MethodSignatureDescription
extractasync (entities, relationships, *, domain=None, generate_embeddings=True) -> dictFinalize extraction: dedup, normalize, suggest templates, embed
build_extraction_resultsasync (entities, relationships, ...) -> dictBuild results from already-deduplicated data

Manual wiring:

from chaoscypher_core import ExtractionService
service = ExtractionService.from_engine(engine)

For full control:

from chaoscypher_core import ExtractionService, LLMProvider
llm_provider = LLMProvider(settings=engine.settings)
service = ExtractionService(
graph_repository=engine.graph_repository,
llm_provider=llm_provider,
settings=engine.settings,
)

Commit Services

SourceCommitService

Orchestrates writing extraction results into the graph database.

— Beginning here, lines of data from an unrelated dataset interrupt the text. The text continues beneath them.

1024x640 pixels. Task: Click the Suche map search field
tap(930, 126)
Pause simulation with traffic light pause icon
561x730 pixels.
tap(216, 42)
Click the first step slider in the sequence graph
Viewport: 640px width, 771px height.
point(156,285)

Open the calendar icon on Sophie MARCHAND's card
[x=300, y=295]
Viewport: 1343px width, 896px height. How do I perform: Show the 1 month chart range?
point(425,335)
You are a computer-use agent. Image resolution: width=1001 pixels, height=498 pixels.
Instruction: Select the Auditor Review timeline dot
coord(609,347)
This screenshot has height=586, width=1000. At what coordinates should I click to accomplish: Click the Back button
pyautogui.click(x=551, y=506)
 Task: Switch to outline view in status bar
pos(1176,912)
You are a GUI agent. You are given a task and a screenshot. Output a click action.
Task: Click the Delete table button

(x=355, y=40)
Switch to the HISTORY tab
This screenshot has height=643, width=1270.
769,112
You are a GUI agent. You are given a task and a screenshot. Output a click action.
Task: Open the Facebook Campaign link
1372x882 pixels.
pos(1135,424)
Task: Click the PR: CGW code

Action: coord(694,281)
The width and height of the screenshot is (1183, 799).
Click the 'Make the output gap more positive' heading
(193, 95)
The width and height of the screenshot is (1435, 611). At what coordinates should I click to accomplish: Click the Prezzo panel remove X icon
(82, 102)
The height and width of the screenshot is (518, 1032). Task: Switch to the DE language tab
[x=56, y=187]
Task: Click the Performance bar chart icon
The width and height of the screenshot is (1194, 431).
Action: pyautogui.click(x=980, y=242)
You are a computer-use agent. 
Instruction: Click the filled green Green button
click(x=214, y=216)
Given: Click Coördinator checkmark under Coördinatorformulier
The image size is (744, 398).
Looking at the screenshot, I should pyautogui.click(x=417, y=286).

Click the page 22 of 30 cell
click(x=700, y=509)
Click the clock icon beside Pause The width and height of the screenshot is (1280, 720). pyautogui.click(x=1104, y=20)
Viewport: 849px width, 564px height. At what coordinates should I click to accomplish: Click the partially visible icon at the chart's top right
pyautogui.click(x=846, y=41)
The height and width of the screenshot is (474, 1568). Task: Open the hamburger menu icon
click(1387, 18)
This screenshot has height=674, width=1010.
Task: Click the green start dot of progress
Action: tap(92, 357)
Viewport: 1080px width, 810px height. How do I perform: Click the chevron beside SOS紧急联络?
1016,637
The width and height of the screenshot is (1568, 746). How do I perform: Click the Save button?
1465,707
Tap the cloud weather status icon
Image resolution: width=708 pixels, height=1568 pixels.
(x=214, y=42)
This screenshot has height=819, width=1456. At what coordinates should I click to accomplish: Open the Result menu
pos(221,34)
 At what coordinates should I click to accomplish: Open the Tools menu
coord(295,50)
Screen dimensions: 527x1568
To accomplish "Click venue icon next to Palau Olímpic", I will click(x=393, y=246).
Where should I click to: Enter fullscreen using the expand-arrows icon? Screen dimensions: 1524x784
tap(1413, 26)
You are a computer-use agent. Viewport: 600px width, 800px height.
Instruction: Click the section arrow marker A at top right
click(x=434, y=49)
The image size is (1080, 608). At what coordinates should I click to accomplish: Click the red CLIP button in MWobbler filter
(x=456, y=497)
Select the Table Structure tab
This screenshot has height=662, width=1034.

This is an internal pipeline stage — most users should use engine.add_document() or engine.commit(source_id) instead.

Via Engine (recommended):

# Full pipeline
result = await engine.add_document("paper.pdf")

# Or commit after manual chunking
result = await engine.commit(source_id)
Direct access (adapter authors)

For custom commit workflows:

result = await engine.commit_service.commit(
file_id="source_001",
commit_data=extraction_results,
file_info={"filename": "research_paper.pdf"},
auto_enable=True,
)

The commit method is idempotent -- calling it again for the same source cleans up previous graph data first.

Manual wiring:

from chaoscypher_core import SourceCommitService
service = SourceCommitService.from_engine(engine)

Utilities

Database Statistics

stats = engine.get_stats()
print(f"Nodes: {stats.nodes}, Edges: {stats.edges}, Templates: {stats.templates}")

Health Checks

health = await engine.check_health()
if health.chat.status == "healthy":
print(f"Chat OK ({health.chat.response_time_ms}ms)")
else:
print(f"Chat unhealthy: {health.chat.error}")

Index Rebuilding

Rebuild search indexes after bulk imports or embedding model changes:

result = engine.rebuild_indexes()
print(f"{result.total_nodes} nodes, {result.nodes_with_embeddings} with embeddings, {result.chunks_indexed} chunks indexed")

Direct Service Access

For advanced use cases, access underlying services directly:

# Direct LLM access
response = await engine.llm_provider.chat("Explain knowledge graphs")

# Direct embedding access
embedding = await engine.embedding_service.embed("sample text")

Protocol Summary

Each service depends on one or more protocol interfaces from chaoscypher_core.ports:

ProtocolModuleUsed By
ChunkingProtocolports.chunkChunkingService (optional, for persistence)
IndexingProtocolports.indexIndexingService, SearchService, SourceCommitService
GraphRepositoryProtocolports.graphNodeService, EdgeService, SearchService, ExtractionService, SourceCommitService
SearchRepositoryProtocolports.searchNodeService, SearchService, SourceCommitService
SourceStorageProtocolports.storage_sourcesSearchService, SourceCommitService

The default implementation for all storage protocols is SqliteAdapter. See Storage Adapters for details.